Whilst having studied in London, Moon Young has received numerous scholarships such as Myra Hess Scholarship, Martin Scholarship and she won the Yamaha Scholarship Europe in 2002. Her achievements from competitions include the First prize from the Zinetti International Chamber Music Compeition and Maria Canals International Music Competition (2004), the Second prize in the Concorso Internazionale Ciltta di Pinerolo (2001), the Second prize in the Intercollegiate Beethoven Competition (2001) and the special prize in the Concorso Internazionale di esecuzione musicale Provincia di Caltanissetta.

Moon Young is also a devoted chamber musician. She has performed enourmous chamber music concerts and she has worked with professors like Boris Kuschnir, Pavel Vernikov and Igor Ozim and her partners include Julian Rachlin, Lidia Baich and Alisa Weilerstein and her husband Eung Soo KIM. She also has an album from the Decca with a Scriabin Prelude and the first album with Eung Soo Kim is released by Azzurramusic.

Moon Young has performed in prestigious venues such as Konzerthaus and Musikverein in Vienna, The Purcell Room, South Bank in London.

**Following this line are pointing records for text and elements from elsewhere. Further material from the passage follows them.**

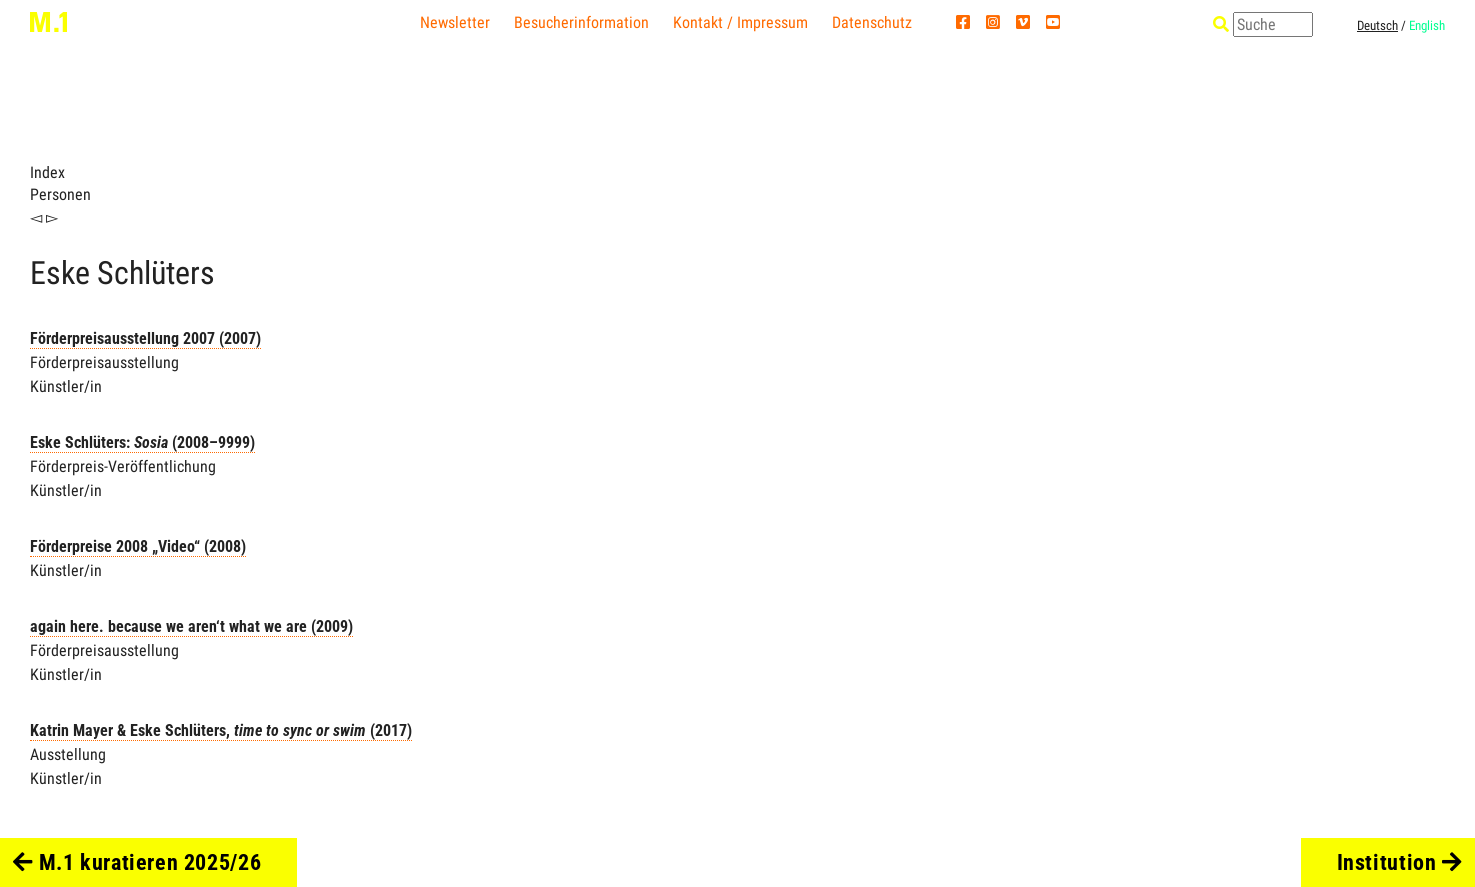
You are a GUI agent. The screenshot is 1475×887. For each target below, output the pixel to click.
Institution (1399, 862)
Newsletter (455, 22)
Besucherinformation (581, 22)
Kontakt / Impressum (740, 22)
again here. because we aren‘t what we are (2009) (191, 626)
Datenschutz (872, 22)
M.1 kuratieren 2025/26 (137, 862)
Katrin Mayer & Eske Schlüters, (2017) (221, 730)
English (1427, 25)
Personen (60, 194)
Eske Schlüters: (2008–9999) (142, 442)
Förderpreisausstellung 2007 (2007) (145, 338)
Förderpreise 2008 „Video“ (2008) (138, 546)
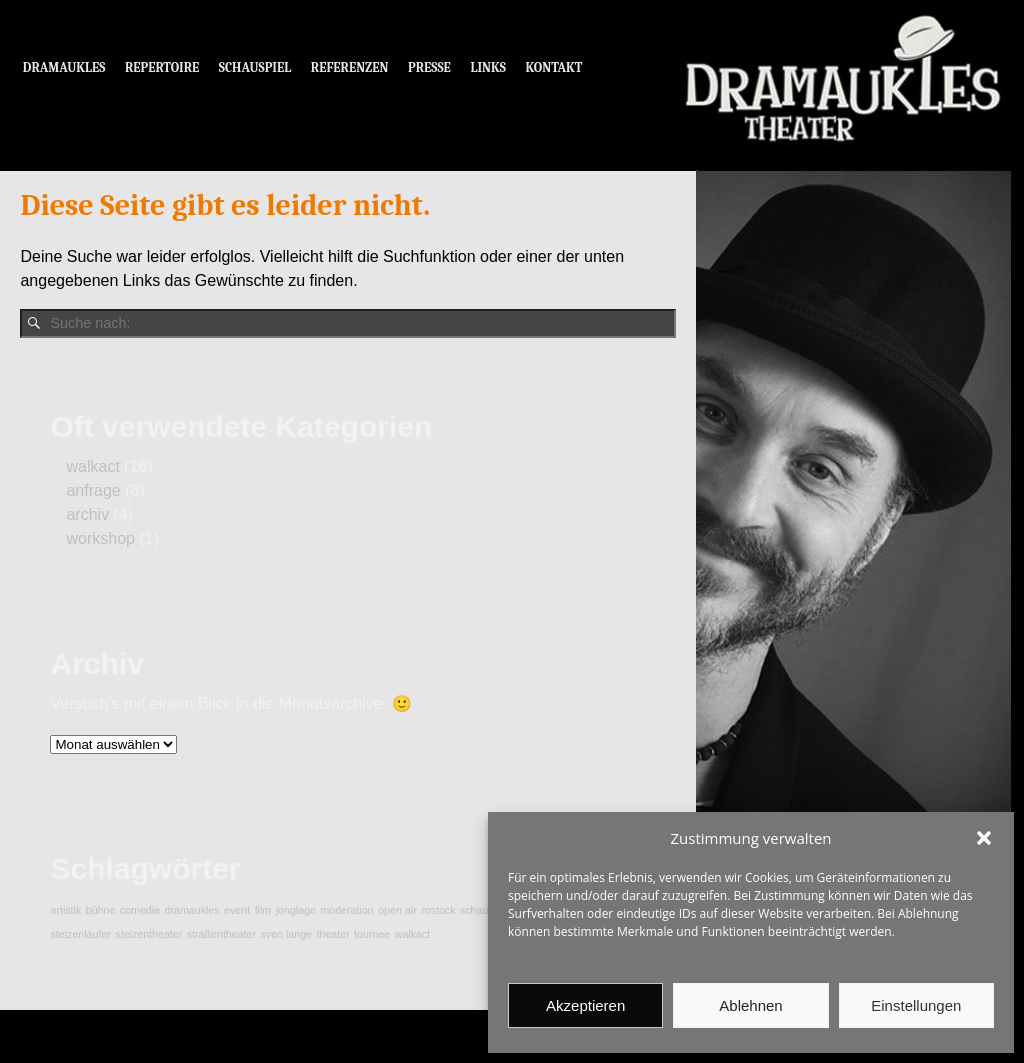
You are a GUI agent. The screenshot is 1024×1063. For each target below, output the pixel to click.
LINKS (488, 67)
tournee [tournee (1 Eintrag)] (372, 934)
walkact (92, 466)
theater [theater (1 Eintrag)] (333, 934)
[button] (984, 838)
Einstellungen (916, 1005)
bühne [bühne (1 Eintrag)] (101, 910)
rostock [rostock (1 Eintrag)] (438, 910)
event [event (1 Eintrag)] (237, 910)
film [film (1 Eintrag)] (263, 910)
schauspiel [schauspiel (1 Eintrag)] (485, 910)
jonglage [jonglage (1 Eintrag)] (296, 910)
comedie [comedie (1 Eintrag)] (140, 910)
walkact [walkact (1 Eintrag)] (413, 934)
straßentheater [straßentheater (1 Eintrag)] (221, 934)
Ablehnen (750, 1005)
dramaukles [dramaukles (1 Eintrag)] (192, 910)
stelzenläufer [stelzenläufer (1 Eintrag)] (80, 934)
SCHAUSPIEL (255, 67)
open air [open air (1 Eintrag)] (397, 910)
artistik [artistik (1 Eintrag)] (65, 910)
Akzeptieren (585, 1005)
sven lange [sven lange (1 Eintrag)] (287, 934)
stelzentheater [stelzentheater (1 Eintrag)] (148, 934)
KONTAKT (554, 67)
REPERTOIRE (162, 67)
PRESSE (429, 67)
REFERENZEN (350, 67)
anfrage (93, 490)
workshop (100, 538)
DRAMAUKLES (64, 67)
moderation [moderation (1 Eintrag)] (346, 910)
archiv (87, 514)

Moon Young performs actively with Eung Soo KIM and as a soloist in Vienna, London, Lindau, Koblenz, Seoul, Daegu and venues including St. Matin-in-the-Field, London, Regent’s Hall (UK) Little Angels’ Concert Hall, Seoul (Korea), Stadttheater, Lindau (Germany), Gesellschaft für Musiktheater Wien, Beethoven Gedenkstätte, Schubertgeburtshaus (Vienna).